9

I've always been baffled as to where transposes come from. I found this question, but the answer isn't satisfying to me - the idea seems to be "dual spaces are important, and you can define transposes using those". This leaves two questions:

  1. Why are dual spaces important?
  2. Whatever it is that we want to do with dual spaces, how does the transpose help us accomplish that?

For point (1) my linear algebra teacher told me something else that I didn't find quite satisfying, which is that if you're interested in linear transformations, then dual spaces are the "simplest kind" of linear transformation. This is quite vague though... what actual problems might we want to solve in which the concept of the dual space would arise naturally? And how would the concept of a transpose arise naturally from those?

Jack M
  • 27,819
  • 7
  • 63
  • 129

5 Answers5

5

One way to motivate dual spaces and transposes is to consider differentiation of scalar-valued functions of several variables. The basic point is that functionals are the easiest functions to deal with short of constant functions, so that differentiation is essentially approximation by a unique functional such that the error in the approximation is sufficiently well behaved. Moreover, transposes arise naturally when differentiating, say, the composition of a scalar-valued function with a change of coordinates.

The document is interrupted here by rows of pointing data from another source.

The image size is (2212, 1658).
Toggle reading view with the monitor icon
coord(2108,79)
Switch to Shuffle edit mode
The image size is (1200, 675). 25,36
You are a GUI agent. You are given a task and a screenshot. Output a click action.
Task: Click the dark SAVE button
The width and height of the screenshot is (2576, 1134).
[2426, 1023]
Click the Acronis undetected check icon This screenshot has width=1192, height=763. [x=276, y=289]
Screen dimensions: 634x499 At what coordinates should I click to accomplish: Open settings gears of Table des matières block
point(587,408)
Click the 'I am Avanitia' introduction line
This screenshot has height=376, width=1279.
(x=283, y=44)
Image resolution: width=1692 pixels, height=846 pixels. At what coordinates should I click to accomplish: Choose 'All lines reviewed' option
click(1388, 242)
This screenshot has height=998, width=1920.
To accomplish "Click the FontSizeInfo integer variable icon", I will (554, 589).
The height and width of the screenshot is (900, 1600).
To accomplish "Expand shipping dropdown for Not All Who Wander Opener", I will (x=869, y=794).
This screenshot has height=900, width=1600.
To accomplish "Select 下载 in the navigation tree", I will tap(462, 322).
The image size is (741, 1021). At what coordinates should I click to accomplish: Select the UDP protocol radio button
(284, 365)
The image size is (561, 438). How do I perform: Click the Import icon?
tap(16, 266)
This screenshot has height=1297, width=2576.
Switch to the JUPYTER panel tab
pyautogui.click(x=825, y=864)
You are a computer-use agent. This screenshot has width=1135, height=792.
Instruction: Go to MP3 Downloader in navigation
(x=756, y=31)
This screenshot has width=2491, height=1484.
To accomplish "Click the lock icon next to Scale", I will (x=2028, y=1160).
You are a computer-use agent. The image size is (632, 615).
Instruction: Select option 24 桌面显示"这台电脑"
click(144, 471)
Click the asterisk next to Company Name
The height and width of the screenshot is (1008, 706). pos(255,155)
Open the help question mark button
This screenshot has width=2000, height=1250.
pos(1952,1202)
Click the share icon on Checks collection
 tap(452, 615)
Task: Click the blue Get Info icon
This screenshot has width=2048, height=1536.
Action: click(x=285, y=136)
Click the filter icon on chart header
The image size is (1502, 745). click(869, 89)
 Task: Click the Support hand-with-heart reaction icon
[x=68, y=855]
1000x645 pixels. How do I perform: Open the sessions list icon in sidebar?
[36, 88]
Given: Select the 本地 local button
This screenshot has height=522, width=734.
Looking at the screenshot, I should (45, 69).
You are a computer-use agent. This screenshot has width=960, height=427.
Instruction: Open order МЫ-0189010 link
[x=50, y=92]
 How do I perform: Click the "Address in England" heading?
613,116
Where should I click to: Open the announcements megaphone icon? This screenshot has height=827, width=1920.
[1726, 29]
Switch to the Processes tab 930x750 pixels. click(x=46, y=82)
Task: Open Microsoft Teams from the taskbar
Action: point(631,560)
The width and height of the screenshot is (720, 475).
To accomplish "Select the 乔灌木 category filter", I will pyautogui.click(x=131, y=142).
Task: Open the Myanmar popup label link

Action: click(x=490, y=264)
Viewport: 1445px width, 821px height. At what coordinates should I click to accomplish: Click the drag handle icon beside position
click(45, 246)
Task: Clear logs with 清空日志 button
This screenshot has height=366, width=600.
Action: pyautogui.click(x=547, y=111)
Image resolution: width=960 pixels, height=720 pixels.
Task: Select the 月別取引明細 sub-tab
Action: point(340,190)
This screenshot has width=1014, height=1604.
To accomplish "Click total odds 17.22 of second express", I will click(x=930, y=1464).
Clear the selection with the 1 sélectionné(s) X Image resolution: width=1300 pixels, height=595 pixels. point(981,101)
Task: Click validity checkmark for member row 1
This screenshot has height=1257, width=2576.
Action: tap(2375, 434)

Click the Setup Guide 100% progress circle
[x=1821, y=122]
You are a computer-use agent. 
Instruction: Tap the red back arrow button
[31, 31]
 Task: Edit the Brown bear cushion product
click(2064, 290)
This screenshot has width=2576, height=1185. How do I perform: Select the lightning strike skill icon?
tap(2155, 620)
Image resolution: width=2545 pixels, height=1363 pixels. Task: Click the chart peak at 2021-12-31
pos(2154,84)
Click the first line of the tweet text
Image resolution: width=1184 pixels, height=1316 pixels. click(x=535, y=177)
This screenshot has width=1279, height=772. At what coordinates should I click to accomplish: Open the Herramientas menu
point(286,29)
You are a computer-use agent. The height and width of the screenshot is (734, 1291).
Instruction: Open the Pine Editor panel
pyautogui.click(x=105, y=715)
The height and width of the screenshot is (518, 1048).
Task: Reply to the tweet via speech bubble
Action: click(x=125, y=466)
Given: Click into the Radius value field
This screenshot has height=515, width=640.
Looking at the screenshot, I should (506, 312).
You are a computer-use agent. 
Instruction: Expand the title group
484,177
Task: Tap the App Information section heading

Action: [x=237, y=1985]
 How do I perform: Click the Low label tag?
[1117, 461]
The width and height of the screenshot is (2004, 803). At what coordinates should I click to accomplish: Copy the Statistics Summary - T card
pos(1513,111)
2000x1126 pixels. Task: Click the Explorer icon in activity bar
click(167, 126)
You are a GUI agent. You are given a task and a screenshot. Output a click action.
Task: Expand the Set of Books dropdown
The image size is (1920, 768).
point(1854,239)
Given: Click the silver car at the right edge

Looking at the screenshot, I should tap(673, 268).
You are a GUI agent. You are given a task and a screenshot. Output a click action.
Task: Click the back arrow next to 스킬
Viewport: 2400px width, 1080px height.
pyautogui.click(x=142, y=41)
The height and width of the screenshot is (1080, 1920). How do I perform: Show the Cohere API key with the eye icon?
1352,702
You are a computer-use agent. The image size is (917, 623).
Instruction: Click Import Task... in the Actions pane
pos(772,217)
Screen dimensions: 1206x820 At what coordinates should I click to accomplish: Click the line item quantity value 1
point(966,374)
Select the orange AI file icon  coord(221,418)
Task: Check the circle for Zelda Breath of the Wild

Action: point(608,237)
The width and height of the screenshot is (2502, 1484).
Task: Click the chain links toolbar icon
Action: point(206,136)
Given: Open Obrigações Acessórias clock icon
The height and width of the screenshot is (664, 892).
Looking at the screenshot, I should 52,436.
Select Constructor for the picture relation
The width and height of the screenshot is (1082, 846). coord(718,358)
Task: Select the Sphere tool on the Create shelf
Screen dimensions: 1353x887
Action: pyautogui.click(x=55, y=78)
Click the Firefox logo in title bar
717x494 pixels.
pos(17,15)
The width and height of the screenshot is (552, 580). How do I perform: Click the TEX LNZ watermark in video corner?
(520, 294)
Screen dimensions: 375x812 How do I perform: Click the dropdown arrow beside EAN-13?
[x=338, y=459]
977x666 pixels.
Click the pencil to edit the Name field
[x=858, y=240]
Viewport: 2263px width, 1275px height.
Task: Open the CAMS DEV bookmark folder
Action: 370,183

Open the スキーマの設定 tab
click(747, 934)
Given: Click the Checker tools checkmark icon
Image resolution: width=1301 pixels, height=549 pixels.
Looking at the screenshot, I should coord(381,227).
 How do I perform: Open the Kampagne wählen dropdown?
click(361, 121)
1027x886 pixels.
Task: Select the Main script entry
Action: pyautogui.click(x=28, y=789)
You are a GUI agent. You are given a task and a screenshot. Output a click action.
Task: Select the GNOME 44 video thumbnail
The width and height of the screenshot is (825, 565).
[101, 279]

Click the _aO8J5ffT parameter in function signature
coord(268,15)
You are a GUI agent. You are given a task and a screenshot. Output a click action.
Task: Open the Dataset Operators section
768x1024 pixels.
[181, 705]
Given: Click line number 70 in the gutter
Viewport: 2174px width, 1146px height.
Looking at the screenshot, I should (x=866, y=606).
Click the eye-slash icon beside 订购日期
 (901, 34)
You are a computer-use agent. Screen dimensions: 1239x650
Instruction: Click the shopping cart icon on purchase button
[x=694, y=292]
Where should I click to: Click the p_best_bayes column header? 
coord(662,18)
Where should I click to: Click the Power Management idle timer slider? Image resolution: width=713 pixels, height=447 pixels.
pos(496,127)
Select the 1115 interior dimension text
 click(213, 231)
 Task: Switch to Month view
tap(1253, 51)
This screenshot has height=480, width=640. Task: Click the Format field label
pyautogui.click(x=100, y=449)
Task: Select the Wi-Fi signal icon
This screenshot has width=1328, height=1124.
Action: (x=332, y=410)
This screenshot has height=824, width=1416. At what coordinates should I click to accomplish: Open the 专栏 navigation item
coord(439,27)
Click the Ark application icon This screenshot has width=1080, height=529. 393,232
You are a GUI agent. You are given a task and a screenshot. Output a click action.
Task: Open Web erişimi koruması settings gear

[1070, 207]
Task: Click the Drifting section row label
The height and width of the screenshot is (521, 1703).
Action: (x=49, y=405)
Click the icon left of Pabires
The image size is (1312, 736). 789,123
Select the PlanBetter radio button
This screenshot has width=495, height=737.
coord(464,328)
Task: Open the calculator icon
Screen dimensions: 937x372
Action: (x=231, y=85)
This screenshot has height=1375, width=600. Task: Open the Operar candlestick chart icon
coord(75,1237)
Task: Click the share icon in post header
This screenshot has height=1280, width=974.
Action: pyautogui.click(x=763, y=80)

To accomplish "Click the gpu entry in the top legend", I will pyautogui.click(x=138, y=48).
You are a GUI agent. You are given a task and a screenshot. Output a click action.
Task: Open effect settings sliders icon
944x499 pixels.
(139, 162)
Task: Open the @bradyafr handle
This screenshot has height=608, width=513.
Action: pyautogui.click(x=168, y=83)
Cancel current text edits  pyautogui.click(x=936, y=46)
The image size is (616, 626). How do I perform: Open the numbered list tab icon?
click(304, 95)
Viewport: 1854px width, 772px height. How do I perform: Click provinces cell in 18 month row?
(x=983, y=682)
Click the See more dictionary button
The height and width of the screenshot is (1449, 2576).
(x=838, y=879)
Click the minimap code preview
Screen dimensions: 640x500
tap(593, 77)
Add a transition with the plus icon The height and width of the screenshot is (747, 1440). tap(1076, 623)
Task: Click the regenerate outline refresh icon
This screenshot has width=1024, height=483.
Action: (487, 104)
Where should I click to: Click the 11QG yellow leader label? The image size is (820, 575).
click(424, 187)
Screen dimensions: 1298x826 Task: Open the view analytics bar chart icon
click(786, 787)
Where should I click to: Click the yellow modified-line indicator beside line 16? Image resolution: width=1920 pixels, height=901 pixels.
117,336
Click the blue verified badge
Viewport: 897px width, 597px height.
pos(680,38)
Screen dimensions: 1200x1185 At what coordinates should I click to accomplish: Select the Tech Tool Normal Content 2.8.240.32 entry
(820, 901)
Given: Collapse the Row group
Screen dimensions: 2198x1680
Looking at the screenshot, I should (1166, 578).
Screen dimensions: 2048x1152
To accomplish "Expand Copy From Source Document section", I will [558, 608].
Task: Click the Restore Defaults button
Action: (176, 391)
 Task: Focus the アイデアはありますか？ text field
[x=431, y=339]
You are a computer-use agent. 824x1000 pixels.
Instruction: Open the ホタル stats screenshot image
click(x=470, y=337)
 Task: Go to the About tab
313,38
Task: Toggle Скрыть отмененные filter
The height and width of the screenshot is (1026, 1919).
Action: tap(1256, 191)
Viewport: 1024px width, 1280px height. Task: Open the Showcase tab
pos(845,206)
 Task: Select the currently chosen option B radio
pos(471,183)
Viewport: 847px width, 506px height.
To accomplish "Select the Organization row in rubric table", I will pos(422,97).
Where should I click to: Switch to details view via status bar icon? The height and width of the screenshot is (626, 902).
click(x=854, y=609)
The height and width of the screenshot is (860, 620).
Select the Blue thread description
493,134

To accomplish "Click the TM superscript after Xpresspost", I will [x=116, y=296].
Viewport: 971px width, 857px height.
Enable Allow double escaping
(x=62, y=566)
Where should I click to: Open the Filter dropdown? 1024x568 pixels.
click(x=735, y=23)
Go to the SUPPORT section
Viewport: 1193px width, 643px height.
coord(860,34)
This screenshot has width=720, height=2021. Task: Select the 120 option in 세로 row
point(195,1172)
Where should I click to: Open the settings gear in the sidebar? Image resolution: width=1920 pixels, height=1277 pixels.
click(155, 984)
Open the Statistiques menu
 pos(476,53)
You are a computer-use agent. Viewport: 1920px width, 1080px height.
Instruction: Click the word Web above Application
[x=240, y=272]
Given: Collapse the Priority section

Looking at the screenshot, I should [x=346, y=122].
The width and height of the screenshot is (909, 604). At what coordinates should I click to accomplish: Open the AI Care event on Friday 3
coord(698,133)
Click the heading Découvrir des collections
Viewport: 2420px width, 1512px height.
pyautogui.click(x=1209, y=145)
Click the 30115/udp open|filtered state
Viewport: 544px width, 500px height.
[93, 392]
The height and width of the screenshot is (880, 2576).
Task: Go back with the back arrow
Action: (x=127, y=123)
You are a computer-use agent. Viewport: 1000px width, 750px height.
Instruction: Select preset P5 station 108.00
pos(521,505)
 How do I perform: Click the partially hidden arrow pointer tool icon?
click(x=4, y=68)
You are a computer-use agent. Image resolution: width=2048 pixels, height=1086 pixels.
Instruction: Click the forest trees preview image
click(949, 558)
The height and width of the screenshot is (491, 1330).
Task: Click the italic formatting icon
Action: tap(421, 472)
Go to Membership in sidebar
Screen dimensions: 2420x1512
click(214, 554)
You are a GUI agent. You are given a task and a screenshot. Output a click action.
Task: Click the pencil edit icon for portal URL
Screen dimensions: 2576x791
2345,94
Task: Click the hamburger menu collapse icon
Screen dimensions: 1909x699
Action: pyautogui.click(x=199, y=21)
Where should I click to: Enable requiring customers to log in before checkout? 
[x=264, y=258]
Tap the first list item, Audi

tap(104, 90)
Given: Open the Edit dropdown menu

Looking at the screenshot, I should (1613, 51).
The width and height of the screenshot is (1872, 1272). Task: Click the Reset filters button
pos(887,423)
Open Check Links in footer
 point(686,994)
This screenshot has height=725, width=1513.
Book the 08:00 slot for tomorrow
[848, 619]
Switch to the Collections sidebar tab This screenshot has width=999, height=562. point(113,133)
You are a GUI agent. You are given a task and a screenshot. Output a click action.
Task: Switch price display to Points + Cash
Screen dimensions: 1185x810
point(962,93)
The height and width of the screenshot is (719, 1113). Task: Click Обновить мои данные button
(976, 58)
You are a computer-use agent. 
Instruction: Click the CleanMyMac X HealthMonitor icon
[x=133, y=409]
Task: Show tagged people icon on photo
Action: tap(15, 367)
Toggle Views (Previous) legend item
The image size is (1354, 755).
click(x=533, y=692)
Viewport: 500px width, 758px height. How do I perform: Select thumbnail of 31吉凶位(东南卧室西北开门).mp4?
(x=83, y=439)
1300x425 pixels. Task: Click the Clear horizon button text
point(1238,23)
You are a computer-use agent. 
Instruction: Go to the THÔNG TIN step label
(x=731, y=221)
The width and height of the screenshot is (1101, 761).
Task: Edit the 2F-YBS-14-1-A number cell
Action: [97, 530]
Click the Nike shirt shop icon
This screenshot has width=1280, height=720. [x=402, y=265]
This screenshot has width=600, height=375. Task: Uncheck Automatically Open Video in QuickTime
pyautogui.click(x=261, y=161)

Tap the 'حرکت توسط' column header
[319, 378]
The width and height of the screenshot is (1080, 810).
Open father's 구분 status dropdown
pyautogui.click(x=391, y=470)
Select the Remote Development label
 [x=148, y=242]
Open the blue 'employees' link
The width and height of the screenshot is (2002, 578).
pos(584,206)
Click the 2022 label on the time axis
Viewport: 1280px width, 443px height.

Let $f : (a,b) \to \mathbb{R}$. Conventionally, one defines $f$ to be differentiable at $x \in (a,b)$ if the limit $$ \lim_{h \to 0} \frac{f(x+h)-f(x)}{h} $$ exists, in which case the value of that limit is defined to be the derivative $f^\prime(x)$ of $f$ at $x$. Observe, however, that this definition means that for $h$ small enough, $$ f(x+h)-f(x) = f^\prime(x)h + R_x(h), $$ where $h \to f^\prime(x)h$ defines a linear transformation $df_x :\mathbb{R} \to \mathbb{R}$ approximating $f$ near $x$, and where the error term $R_x(h)$ satisfies $$ \lim_{h \to 0} \frac{R_x(h)}{h} = 0. $$ In fact, $f$ is differentiable at $x$ if and only if there exists a linear transformation $T : \mathbb{R} \to \mathbb{R}$ such that $$ \lim_{h \to 0} \frac{\lvert f(x+h) - f(x) - T(h) \rvert}{\lvert h \rvert} = 0, $$ in which case $df_x := T$ is unique, and given by multiplication by the scalar $f^\prime(x) = T(1)$.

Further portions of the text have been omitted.